Has Creepypasta Reinvented Classic Folklore?

If you ever read a story online about a haunted TV episode, you've already eaten the creepypasta. Scary viral stories, images, and vids, often very short, are creepypasta — some will scare you so much that they've been nicknamed "shitbrix." And they could be the closest thing we have to folklore in the twenty-first century.

Over at Aeon magazine, Will Wiles has a really fascinating meditation on creepypasta, where he describes some of the best examples of the medium. Perusing the collection at the Creepypasta Wiki, Wiles notes how closely they resemble H.P. Lovecraft's definition of weird fiction. In his essay "Supernatural Horror in Literature," Lovecraft wrote:

A certain atmosphere of breathless and unexplainable dread of outer, unknown forces must be present; and there must be a hint, expressed with a seriousness and portentousness becoming its subject, of that most terrible conception of the human brain — a malign and particular suspension or defeat of those fixed laws of Nature which are our only safeguard against the assaults of chaos and the daeligmons [demons] of unplumbed space.

Has Creepypasta Reinvented Classic Folklore?

The Slender Man stories and images are perhaps the most famous creepypasta. You can see one of the first Slender Man images here, with a scary, tall, enigmatic figure lurking at the edge of a playground, menacing the children. Slender Man emerged from ideas shared among users on the Something Awful forums, spread like wildfire, and became so famous that there's a Slender Man movie in the works. The hallmark of creepypasta is that these are scary tales designed to be shared, and which often have no obvious original story behind them. French cultural critic Jean Baudrillard would call them simulacra, or copies without an original.

Though creepypasta can be about anything, they are often about storytelling itself. Writes Wiles in Aeon:

Creepypasta works best when the medium infects the message — in fact, when the messageboard infects the message, and you get a sense of the internet starting to talk about itself. Since these stories are shared on forums, why not use the direct and unliterary vernacular of the everyuser to tell your story, putting it as an anecdote? Which isn't to say that the story can't be subtle and intelligent. Kris Straub's 'Candle Cove', a 'lost TV show' story and certainly among the best creepypasta out there, does exactly this. An obscure children's television programme is discussed by members of 'NetNostalgia Forum — Television (local)'. Each message elaborates and clarifies the premise and cast of the show as users reminisce and correct one another. Candle Cove quickly begins to sound more like a nightmare than innocent entertainment, with a swivel-eyed, loose-jawed puppet called the Skin Taker, and unexplained screaming and crying. Indeed, users who recall bad dreams about the show are told by other users that those 'dreams' were real episodes. The last message in the thread delivers a chilling twist with Twilight Zone precision and force. And it's done without the '500 kids killed themselves!' excess that generally plagues the 'lost episode' subgenre.

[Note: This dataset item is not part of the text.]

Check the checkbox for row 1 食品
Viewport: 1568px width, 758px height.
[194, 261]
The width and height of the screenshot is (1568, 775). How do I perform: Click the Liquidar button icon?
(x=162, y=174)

Though horror movies like The Ring and Pulse have dealt with haunted videocassettes and internet chat rooms respectively, Wiles is right that creepypasta pretty much owns the "terrifying media" tale. He speculates that possibly this is because creepypasta itself is the ultimate expression of industrialized media culture:

Creepypasta represents a kind of industrialised refinement of [weird fiction] art. It is a networked effort to deliver dread in as efficient a way as possible, with the minimum of extraneous matter.

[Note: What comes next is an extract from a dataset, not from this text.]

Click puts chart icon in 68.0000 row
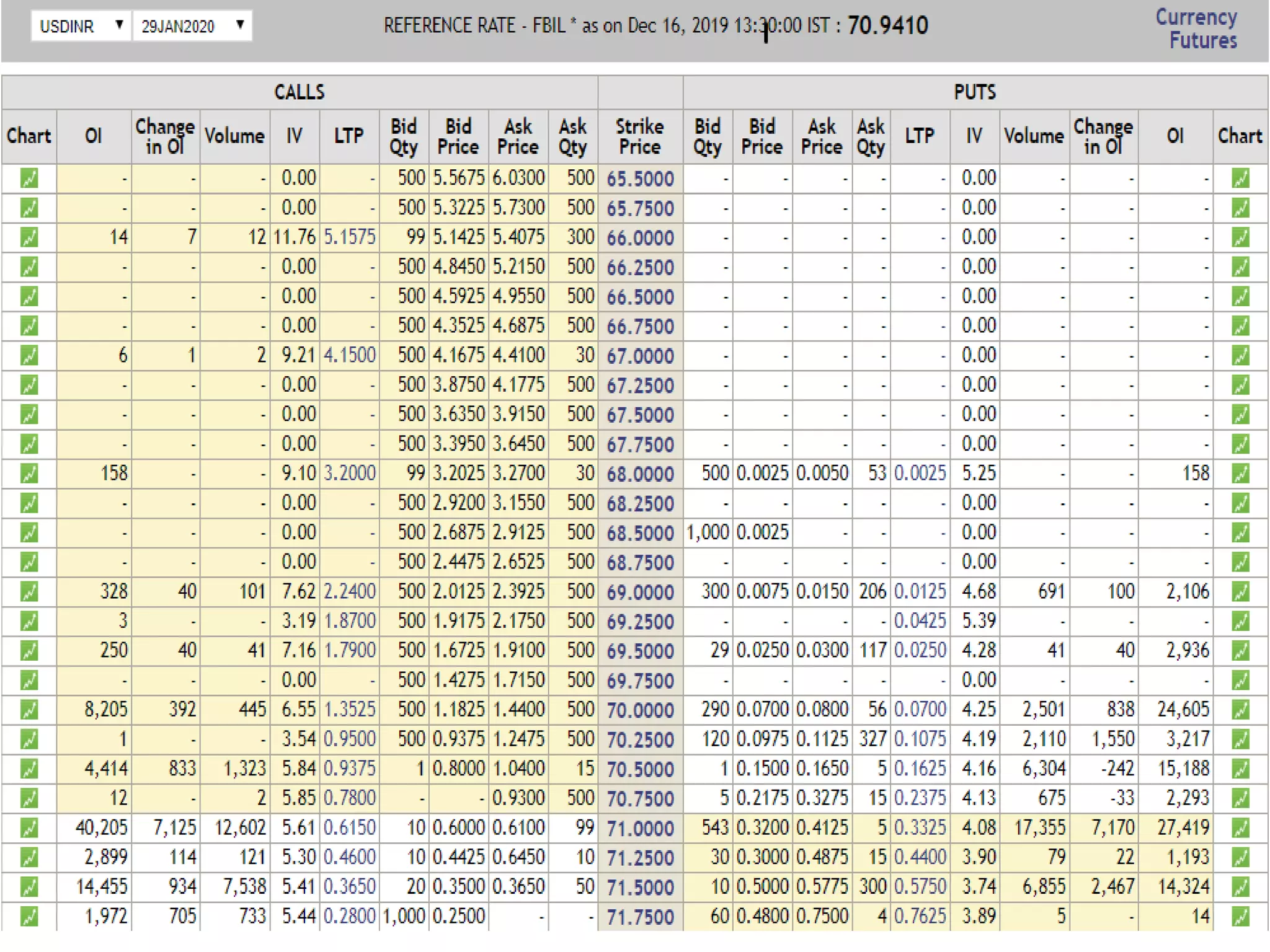 click(1240, 474)
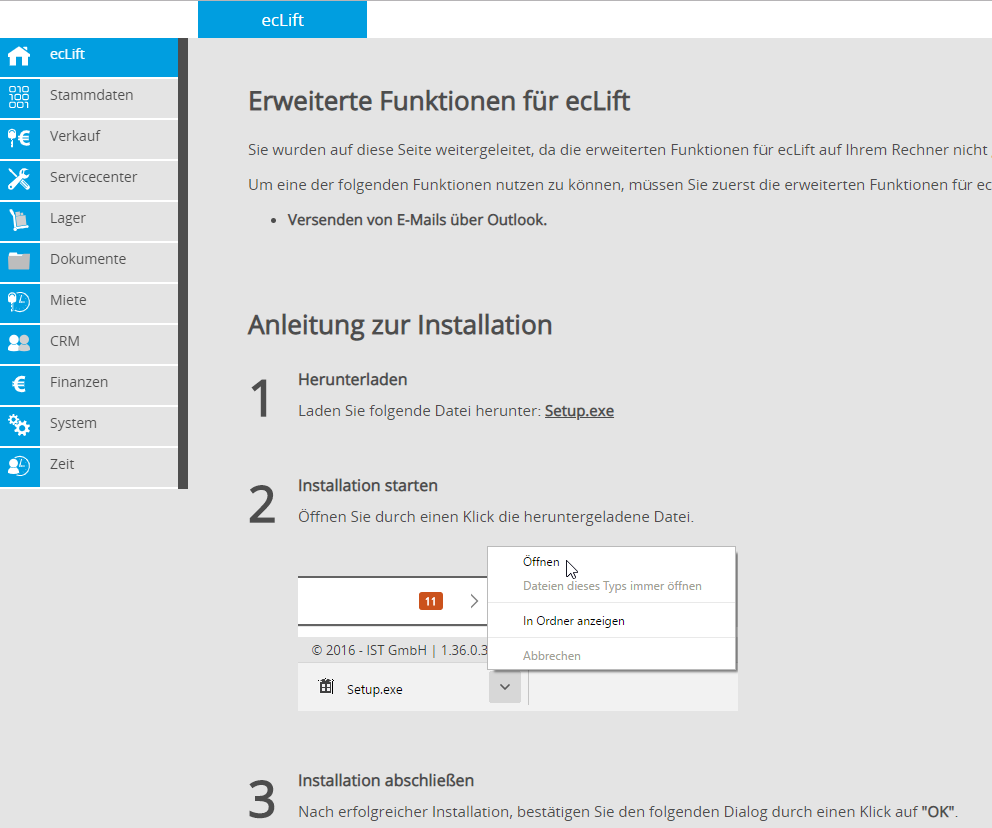Click the orange 11 notification badge
992x828 pixels.
pyautogui.click(x=431, y=601)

But I think there are two good reasons that creepypasta isn't "industrialized" at all. It's much more like traditional, pre-industrial folklore than anything else. First of all, a lot of creepypasta is not actually written down. It comes in the form of pictures or videos. This mirrors one of the definitions of folklore, which is generally passed along orally, as a spoken story.

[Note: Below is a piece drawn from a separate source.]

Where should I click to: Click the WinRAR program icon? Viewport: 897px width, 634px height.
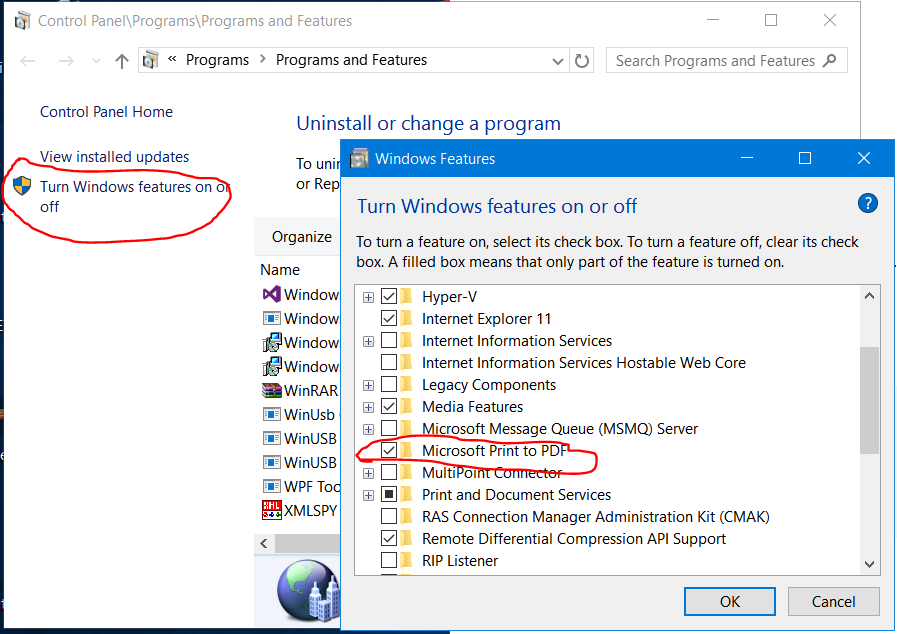click(271, 391)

Often, folklorists will contrast the world of "orality" with the world of "literacy." Stories are shared differently in an oral culture, remaining fluid and ever-changing with each retelling. In a literate culture, stories are fixed — once they are written down, they can be copied but are rarely transformed. Though pictures are visual rather than oral, I think they make creepypasta more of a folk phenomenon than an industrial one.

This becomes especially obvious when you consider that creepypasta stories — whether visual or written — are always undergoing transformation. Certainly some stories are copy/pasted over and over, but many of them are changed and altered and "retold" in new ways. Folklorists call the different versions of a familiar story "variants." Many folk tales have regional variants where different characters are highlighted, the ending is changed, heroes are killed rather than surviving, and so on. You can even track the spread of a story across a region by investigating the evolutionary tree of different variants.

Creepypasta like Slender Man are perfect examples of variants. There are thousands of different Slender Man pictures, which require absolutely no literacy to understand. And there are many variants on the familiar story. An even more obvious example of creepypasta variants on "The Holders" stories, which are about hundreds of haunted objects — all of which begin with the phrase "In any city, in any country, go to any mental institution or halfway house you can get yourself to."

The pre-literate, pre-industrial world that was the heyday of folklore has disappeared into history. But online, creepypasta has reinvented some of its most enduring tropes. Somehow, in our post-industrial world, folk tales make sense again.